Problem requirements: Set down again each entry exactly as it reads, pictures excluded.

Stored records:
==================================================

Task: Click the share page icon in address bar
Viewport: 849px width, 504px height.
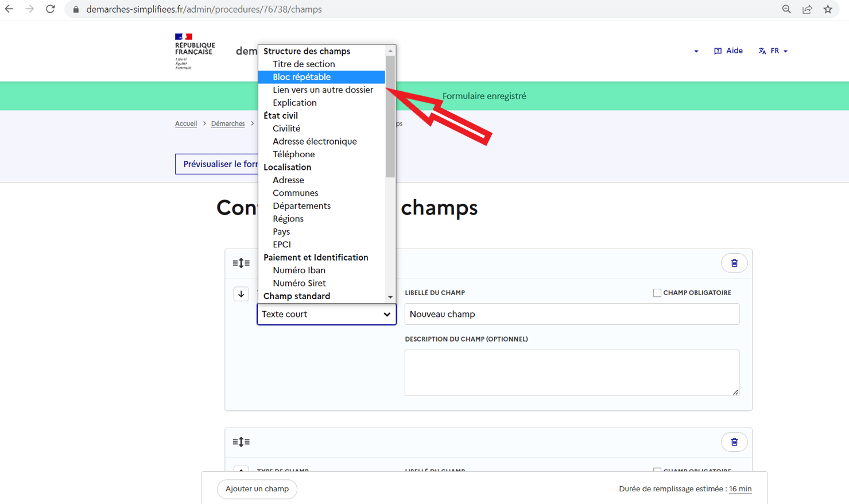Action: tap(807, 9)
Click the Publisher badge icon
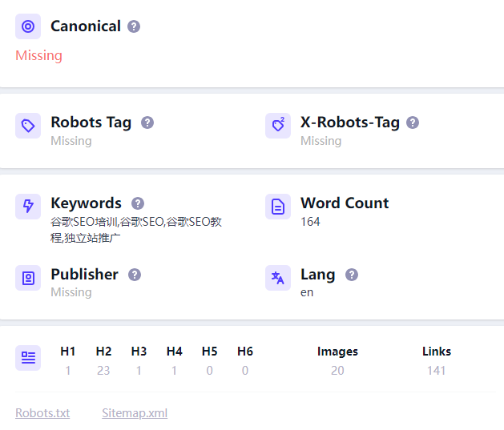Screen dimensions: 504x430 [x=28, y=278]
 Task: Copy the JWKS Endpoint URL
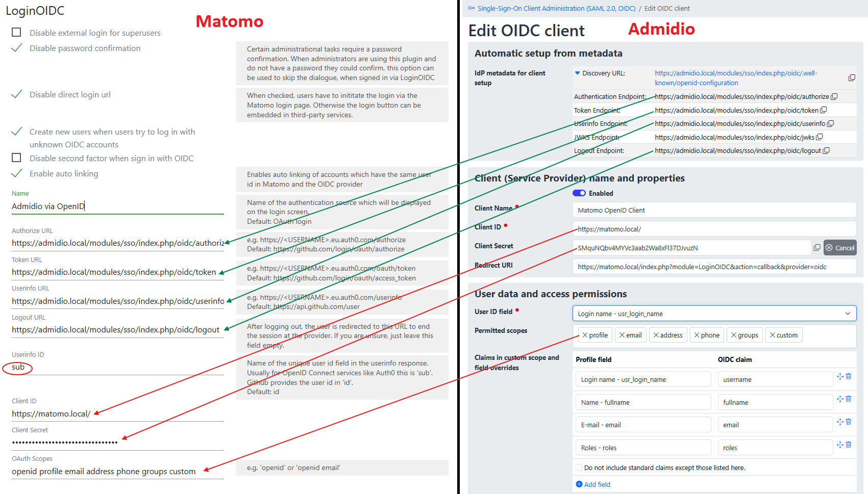(820, 137)
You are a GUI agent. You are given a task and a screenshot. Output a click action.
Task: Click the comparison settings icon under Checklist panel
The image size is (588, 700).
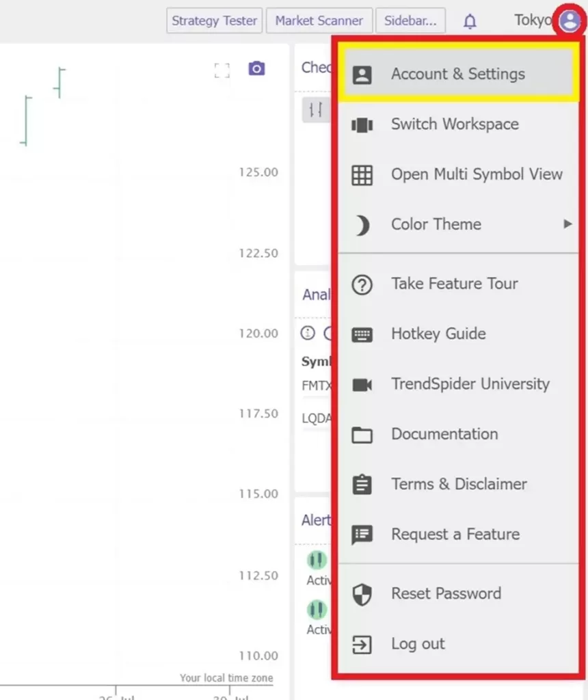pyautogui.click(x=316, y=109)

==================================================

Result of this task:
Task: Click the share page icon in address bar
Viewport: 849px width, 504px height.
Action: tap(807, 9)
Click the Publisher badge icon
Screen dimensions: 504x430 [x=28, y=278]
 Task: Copy the JWKS Endpoint URL
(820, 137)
You are a GUI agent. You are given a task and a screenshot. Output a click action.
Task: Click the comparison settings icon under Checklist panel
The image size is (588, 700).
pyautogui.click(x=316, y=109)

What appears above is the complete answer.